▶ _Exercise aim_: Search the material below for lines containing the string "badge", and copy every one you find.

▶ _Data provided_:
▬▬▬

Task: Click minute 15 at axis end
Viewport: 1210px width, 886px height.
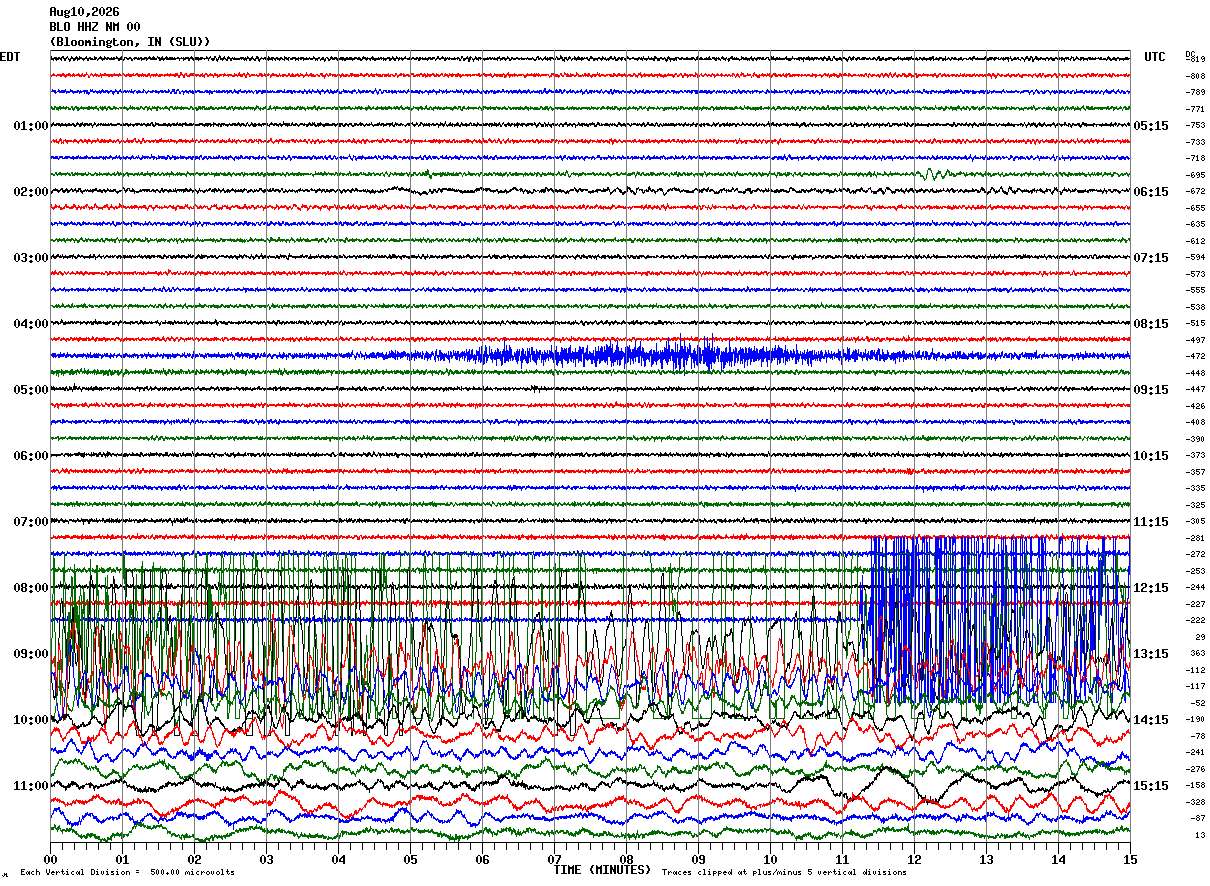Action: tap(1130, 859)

▬▬▬

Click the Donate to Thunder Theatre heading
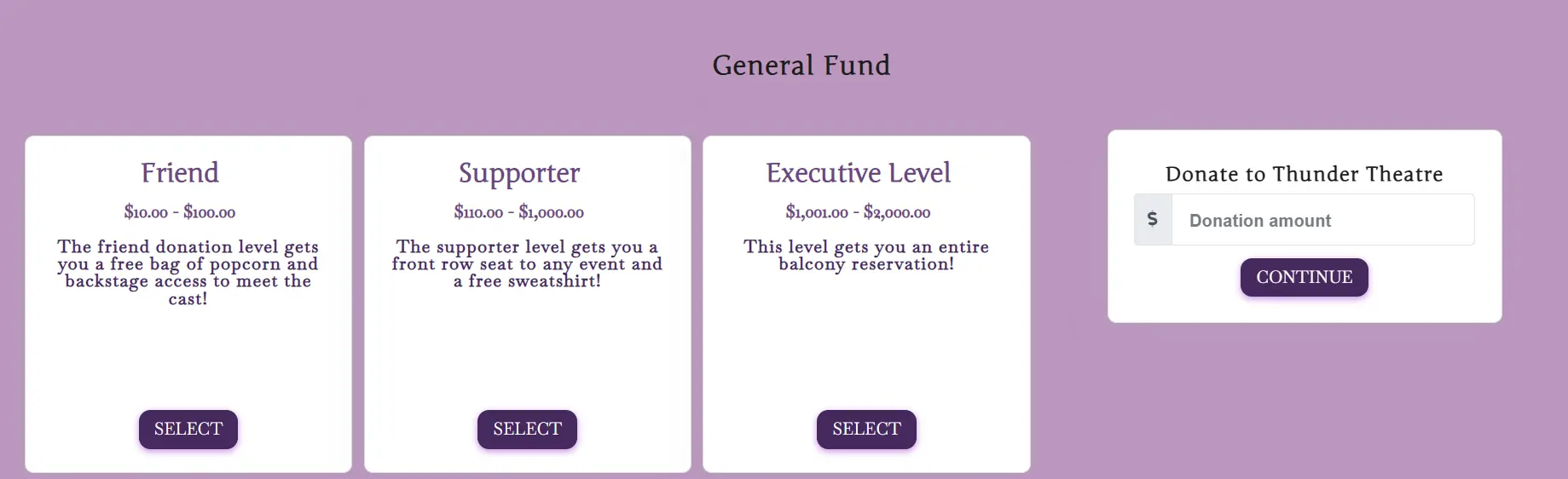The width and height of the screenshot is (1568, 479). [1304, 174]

▬▬▬

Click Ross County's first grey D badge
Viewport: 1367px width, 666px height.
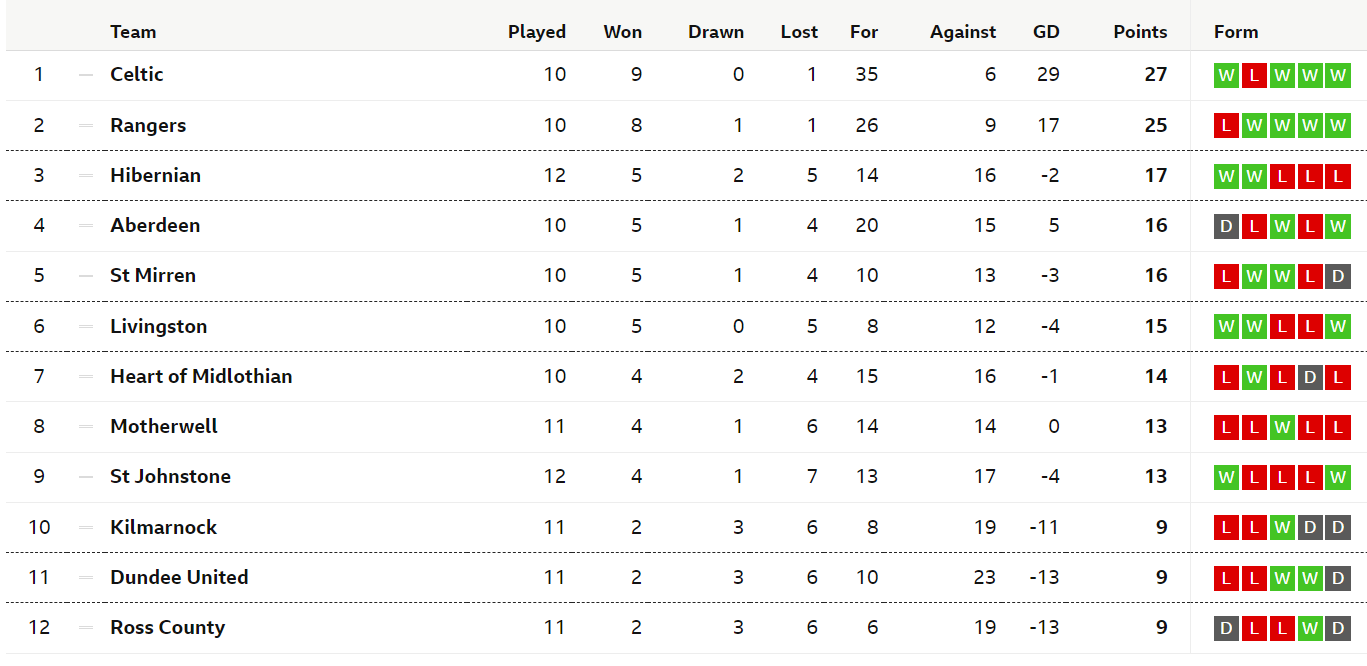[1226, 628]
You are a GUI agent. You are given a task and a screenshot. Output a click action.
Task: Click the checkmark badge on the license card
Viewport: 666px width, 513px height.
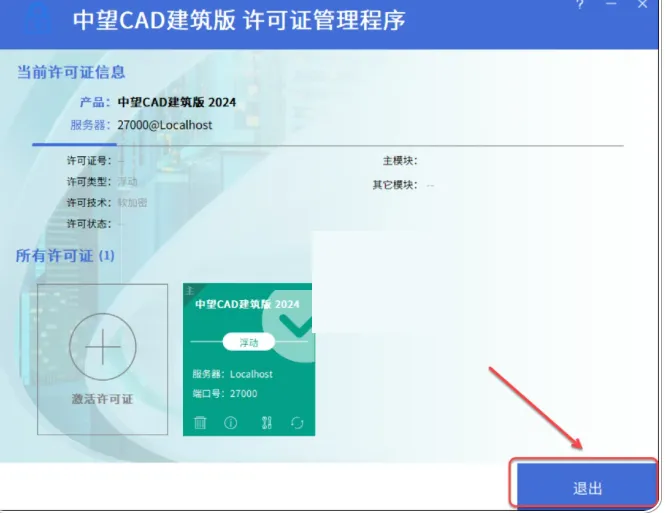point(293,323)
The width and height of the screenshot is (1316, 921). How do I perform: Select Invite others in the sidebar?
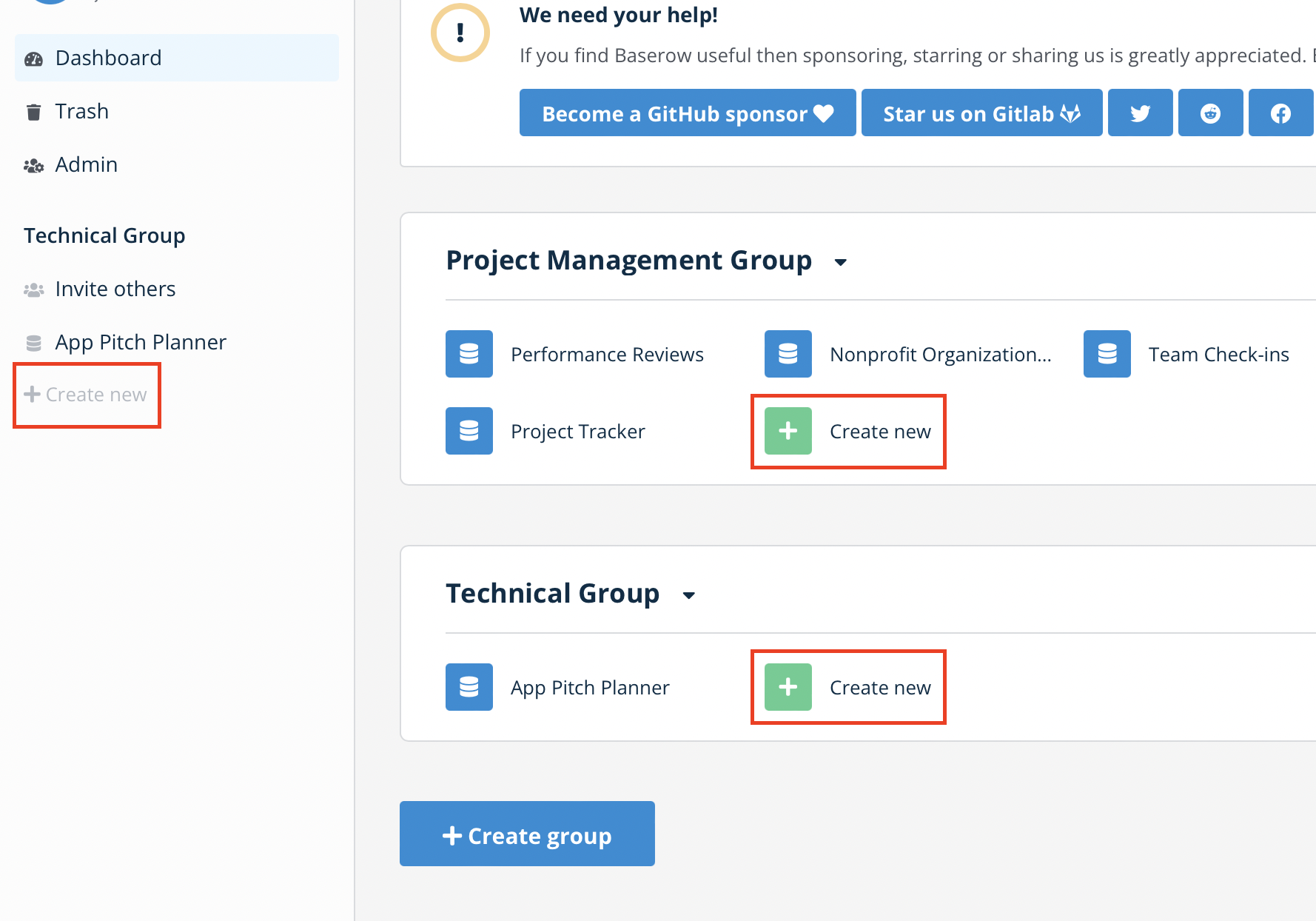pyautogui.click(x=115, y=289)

▬▬▬

▶ _Output below_:
Click Ross County's first grey D badge
Task: Click the checkmark badge on the license card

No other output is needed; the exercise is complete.